Из института отца и забрали в армию в сорок первом году. Скоро он стал лейтенантом и командовал артиллерийским расчетом — как я понимаю, ему только-только исполнилось восемнадцать лет. Я не знаю, сколько мой отец пробыл на фронте — теперь уже некого об этом спросить, а сам он не любил рассказывать о войне. Знаю только, что где-то в районе Лодейного Поля на реке Свирь его расчет подорвался на мине, и отца с тяжелым ранением отправили в госпиталь. Произошла какая-то путаница, и домой пришла похоронка. Баба Лида рассказывала мне, что, когда она получила эту бумажку, не дававшую никаких шансов (это даже не без вести пропавший), она ей не поверила — почувствовала, что что-то не так. И через несколько месяцев он вдруг вернулся домой — с орденом, на одной ноге и с деформированными кистями рук.
(Я видел эти руки с детства и был убежден, что они такие и должны быть — и у меня такие будут, когда вырасту.)

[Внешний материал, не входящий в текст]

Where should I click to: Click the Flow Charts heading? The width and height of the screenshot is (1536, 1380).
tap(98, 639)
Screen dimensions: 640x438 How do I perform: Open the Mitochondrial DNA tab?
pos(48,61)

Однажды я случайно нашел его записную книжку — он вел ее в госпитале. Там были рисунки самолетов, несколько цитат из книги Каверина «Два капитана» и очень горькие его мысли — он не знал, как показаться моей будущей матери инвалидом, и не был уверен, что она примет его. Ничего подобного вслух я от него никогда не слышал. Но переживал он напрасно. Ей-богу, я очень немного видел людей, которые бы так любили друг друга, как мои отец и мать, — всю жизнь. А сейчас, по-моему, так вообще не бывает, вы уж меня извините. Что-то изменилось в воздухе.
…
Я теперь знаю что. Это было — Время. Каждый отрезок Времени, каждая глава этой книги жизни (а листается она, увы, быстрей и быстрей) хранит в себе только ей присущий запах, только ей свойственные изгибы линий и виньеток. И вот уже Эролл Гарнер кажется нам архаикой — да нет, плохое слово — милым ретро. А попробуй сыграть как он — похоже, да не то. Крохотное расстояние — а не перепрыгнуть. Воздух другой, звуки другие.

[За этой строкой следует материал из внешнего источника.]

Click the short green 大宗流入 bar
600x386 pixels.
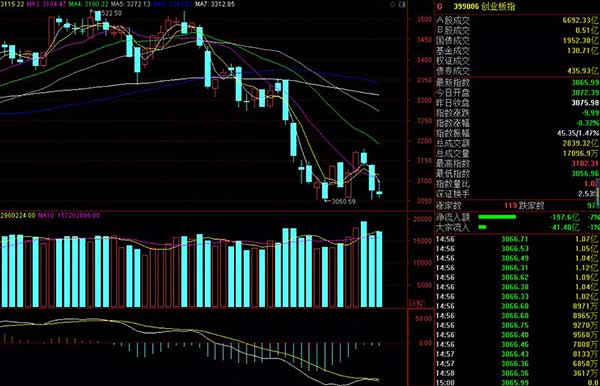pyautogui.click(x=483, y=227)

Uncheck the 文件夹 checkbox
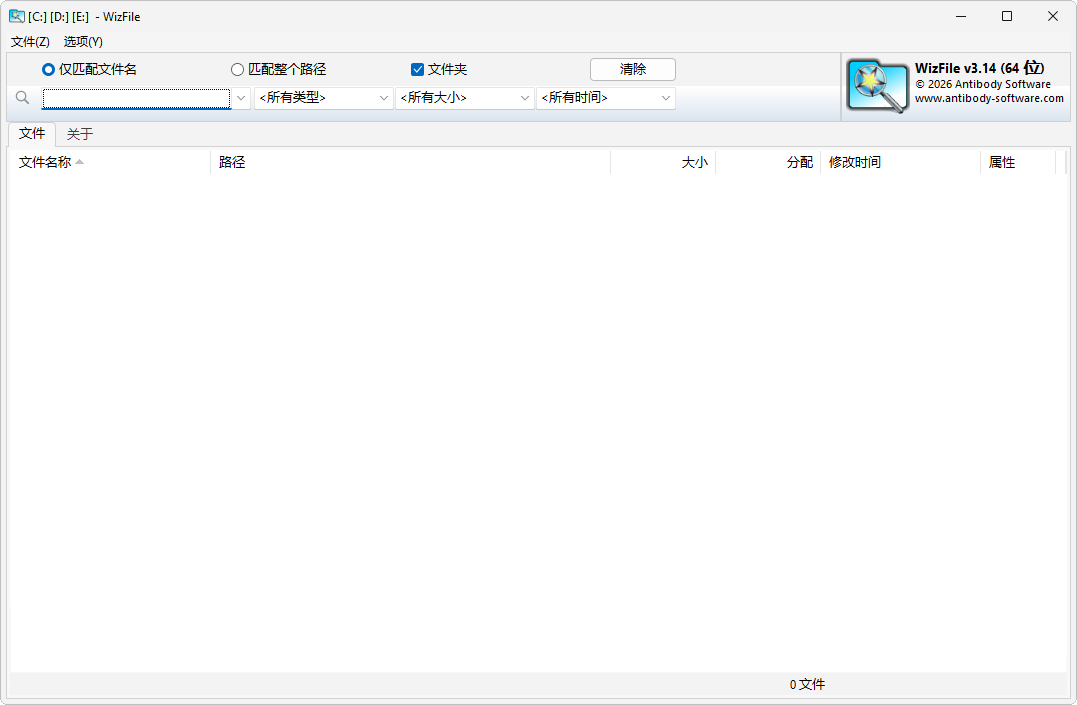pyautogui.click(x=417, y=69)
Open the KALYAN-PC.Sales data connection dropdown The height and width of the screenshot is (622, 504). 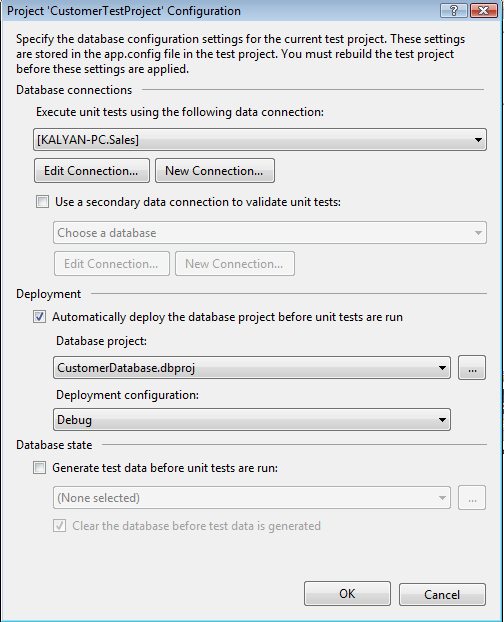260,140
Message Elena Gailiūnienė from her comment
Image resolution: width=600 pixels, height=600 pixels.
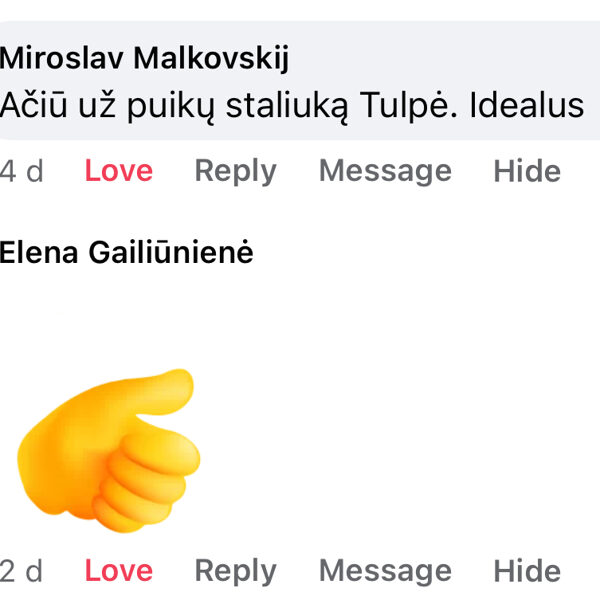pos(385,571)

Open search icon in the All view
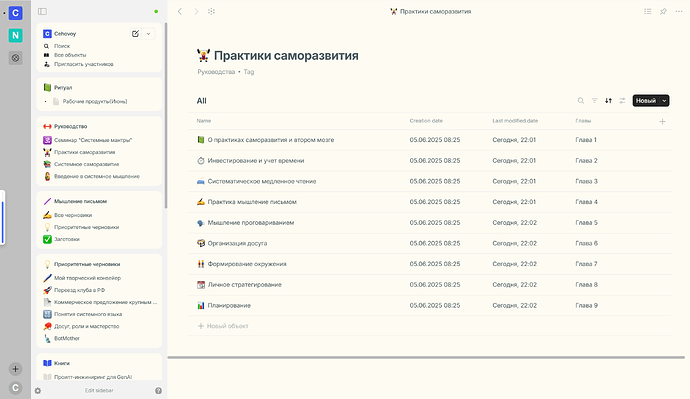[581, 101]
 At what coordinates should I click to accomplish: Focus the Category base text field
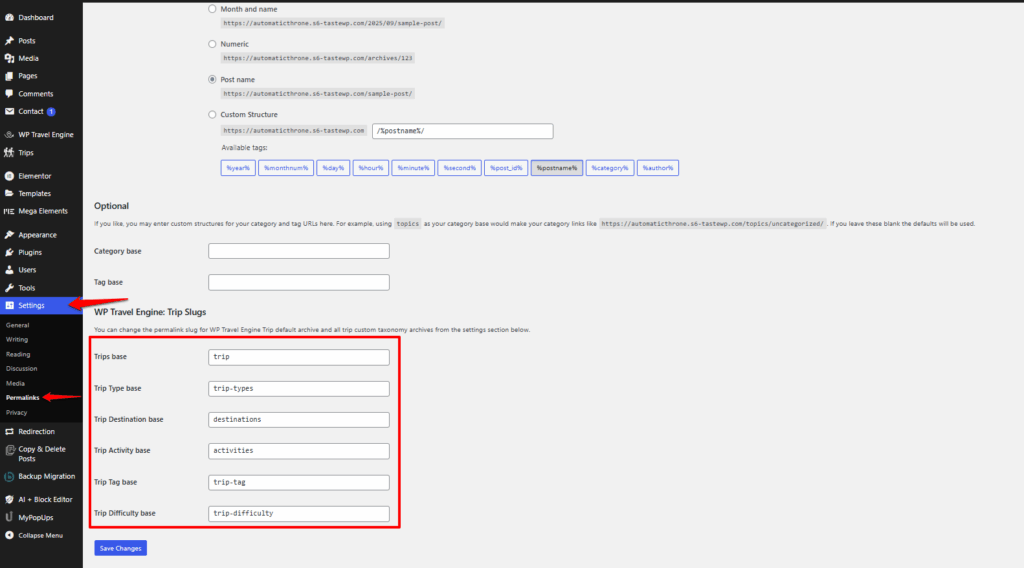[299, 251]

В общем, отец перебрался через Москву-реку в домик на Волхонке. На Соколе находился специальный завод, где ему сделали протез. Однажды, когда мне было лет пять, мы ездили туда вместе — протез надо было менять раз в год — там что-то снашивалось. Ночью протез лежал под кроватью, и я обожал с утра его рассматривать — ненастоящая нога! Он был очень красивый: деревянные части изумительно желтого цвета, металлические детали сверкали хромом, а крепилось все это к человеку широкими ремнями из настоящей толстой кожи.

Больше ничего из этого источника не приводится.